After that, you're under NDA and although I have only very briefly done any coding for any console, I hear that coding for today's consoles is tough. Especially as you try to wring out every last erg of performance using assembly code, etc.http://www.ehow.com/how_4597196_deve...-wii-game.html
Compare all that with Apple's iOS and Mac developer program. Sign up free if you just want to play around. Pay $100/year if you want to submit apps to the iOS App Store or Mac App Store. Yes, you need to toe the line on many App Store rules. But the development environment is relatively straightforward. Apple provides ample reference guides, tutorials, and sample projects. The Xcode development environment is free, and it works for Mac, iPhone, iPad, and iPod touch.

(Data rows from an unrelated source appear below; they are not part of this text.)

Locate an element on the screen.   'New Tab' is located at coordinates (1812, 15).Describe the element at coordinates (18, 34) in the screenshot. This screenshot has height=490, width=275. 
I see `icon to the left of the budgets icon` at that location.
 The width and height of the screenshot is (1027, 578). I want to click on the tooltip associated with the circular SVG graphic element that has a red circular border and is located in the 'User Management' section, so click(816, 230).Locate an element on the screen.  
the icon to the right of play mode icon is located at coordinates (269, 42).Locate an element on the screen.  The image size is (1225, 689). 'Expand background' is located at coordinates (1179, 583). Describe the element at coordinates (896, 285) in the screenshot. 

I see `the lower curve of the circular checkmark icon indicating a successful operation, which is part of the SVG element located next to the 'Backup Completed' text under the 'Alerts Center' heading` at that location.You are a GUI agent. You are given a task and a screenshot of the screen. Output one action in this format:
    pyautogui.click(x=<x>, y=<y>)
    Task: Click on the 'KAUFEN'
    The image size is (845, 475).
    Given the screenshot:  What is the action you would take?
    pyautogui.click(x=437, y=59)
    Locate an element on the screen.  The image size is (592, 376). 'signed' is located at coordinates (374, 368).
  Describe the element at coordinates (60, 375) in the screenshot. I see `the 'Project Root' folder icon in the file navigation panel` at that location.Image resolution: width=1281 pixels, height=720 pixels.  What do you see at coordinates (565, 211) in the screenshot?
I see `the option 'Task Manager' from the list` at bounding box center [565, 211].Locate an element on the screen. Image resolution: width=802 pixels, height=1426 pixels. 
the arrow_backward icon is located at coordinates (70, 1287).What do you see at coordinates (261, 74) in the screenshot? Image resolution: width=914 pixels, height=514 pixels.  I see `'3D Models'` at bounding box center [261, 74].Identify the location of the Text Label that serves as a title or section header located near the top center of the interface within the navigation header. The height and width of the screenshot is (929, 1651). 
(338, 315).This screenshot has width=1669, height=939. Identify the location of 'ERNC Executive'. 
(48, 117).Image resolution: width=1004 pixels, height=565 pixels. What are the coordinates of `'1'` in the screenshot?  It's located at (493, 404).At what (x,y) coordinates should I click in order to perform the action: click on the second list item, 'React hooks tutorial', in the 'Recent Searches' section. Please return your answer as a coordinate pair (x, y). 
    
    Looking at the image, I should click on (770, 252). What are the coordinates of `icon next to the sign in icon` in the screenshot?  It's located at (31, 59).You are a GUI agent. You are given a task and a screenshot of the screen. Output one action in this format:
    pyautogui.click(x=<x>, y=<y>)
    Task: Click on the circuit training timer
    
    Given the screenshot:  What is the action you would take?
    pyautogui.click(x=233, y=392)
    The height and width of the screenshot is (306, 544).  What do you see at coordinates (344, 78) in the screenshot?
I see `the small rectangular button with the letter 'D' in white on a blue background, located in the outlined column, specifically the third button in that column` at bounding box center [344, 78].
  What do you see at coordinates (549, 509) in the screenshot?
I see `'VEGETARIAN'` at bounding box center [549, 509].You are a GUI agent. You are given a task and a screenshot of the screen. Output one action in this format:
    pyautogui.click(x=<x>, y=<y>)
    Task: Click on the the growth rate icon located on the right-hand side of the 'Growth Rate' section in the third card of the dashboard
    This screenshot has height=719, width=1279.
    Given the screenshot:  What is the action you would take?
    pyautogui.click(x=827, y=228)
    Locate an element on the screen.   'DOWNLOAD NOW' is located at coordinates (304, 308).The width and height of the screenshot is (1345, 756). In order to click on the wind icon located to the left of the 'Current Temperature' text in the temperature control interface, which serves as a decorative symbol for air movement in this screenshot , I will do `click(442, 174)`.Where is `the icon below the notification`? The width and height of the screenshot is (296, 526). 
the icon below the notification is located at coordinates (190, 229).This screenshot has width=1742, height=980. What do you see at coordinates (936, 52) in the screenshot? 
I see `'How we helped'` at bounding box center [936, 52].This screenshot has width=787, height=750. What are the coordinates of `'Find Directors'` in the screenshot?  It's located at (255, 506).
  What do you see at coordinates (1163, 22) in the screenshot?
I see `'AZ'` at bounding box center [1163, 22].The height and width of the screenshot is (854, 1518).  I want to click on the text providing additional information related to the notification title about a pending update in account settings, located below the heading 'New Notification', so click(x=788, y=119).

Nintendo seems to be acting like a movie studio. Cherry-picking what they perceive to be the best developers and games the way movie studios (attempt to) cherry-pick the best directors and movie projects. They want a blockbuster every time. Doesn't always happen.
Apple acts more like a gigantic film school. They just tell their students to make the best films they can. There is, of course, a huge number of average students and there is a huge number of average projects. But there will occasionally be the over-achieving Spielberg or Lucas or Fincher.
For Nintendo, having hit titles is a do-or-die imperative. Hit titles are what sell Wii consoles, and they are relatively few and far between. On the other hand, the App Store isn't the only reason why people buy Apple products. All those apps add significant value to iOS devices and Macs, to be sure, but they are only one component in the Apple ecosystem (iTunes, AirPlay, and soon iCloud etc.)
I think people underestimate the value of having many good and great developers working on apps for a platform. The console gaming world doesn't allow for large numbers of developers to write titles for the consoles out there, as far as I know. And that will be one of the constraints to the consoles' success.